Timing and Evolution of PSR B0950+08

TL;DR

This paper analyzes 14 years of timing data of PSR B0950+08, proposing a magnetic field decay model with oscillations to explain its spin and thermal evolution, and highlights the importance of combined timing and thermal studies.

Contribution

It introduces a long-term magnetic field decay model with oscillations to explain timing variations and thermal evolution of PSR B0950+08, integrating spin and thermal data.

Findings

Braking index varies oscillatingly with large amplitude.

Three-component oscillation model fits spin-frequency derivative data.

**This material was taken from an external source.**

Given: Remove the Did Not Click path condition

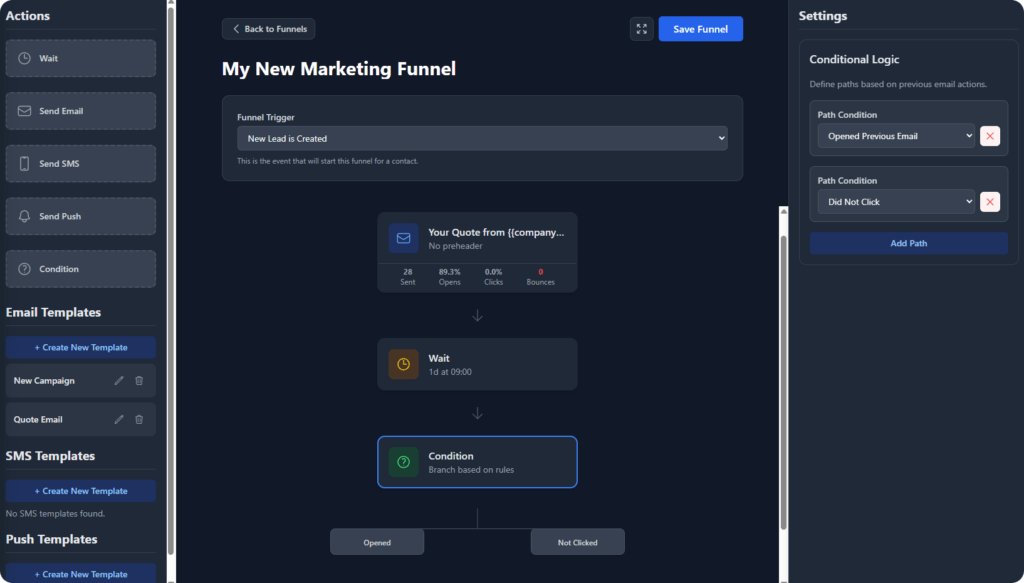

Standard cooling and vortex creep heating explain surface temperature.

Abstract

We present timing solutions of PSR B0950+08, using 14 years of observations at Nanshan 26-m Radio Telescope of Xinjiang Astronomical Observatory. The braking index of PSR B0950+08 varies from --367 392 to 168 883, which shows an oscillation with large amplitude ($\sim 10^5$) and uncertainty. Considering the variation of braking indices and the most probable kinematic age of PSR B0950+08, a model withe long-term magnetic field decay modulated by short-term oscillations is proposed to explain the timing data. With this magnetic field decay model, we discuss the spin and thermal evolution of PSR B0950+08. The uncertainties of its age are also considered. The results show that three-component oscillations are the more reasonable for the spin-frequency derivative distributions of PSR B0950+08, and the initial spin period of PSR B0950+08 must be shorter than $97\rm\ ms$ when the age is equal to the lower bound of its kinematic age. The standard cooling model could explain the surface temperature of PSR B0950+08 with its most probable kinematic age. Vortex creep heating with a long-term magnetic field decay could maintain a relatively high temperature at the later stages of evolution and explain the thermal emission data of old and warm pulsars. Coupling with the long-term magnetic field decay, an explanation of the temperature of PSR B0950+08 with roto-chemical heating needs an implausibly short initial rotation period ($P_0 \lesssim 17\rm{ ms}$). The spin and thermal evolution of pulsars should be studied simultaneously. Future timing, ultraviolet or X-ray observations are essential for studying the evolution and interior properties of pulsars.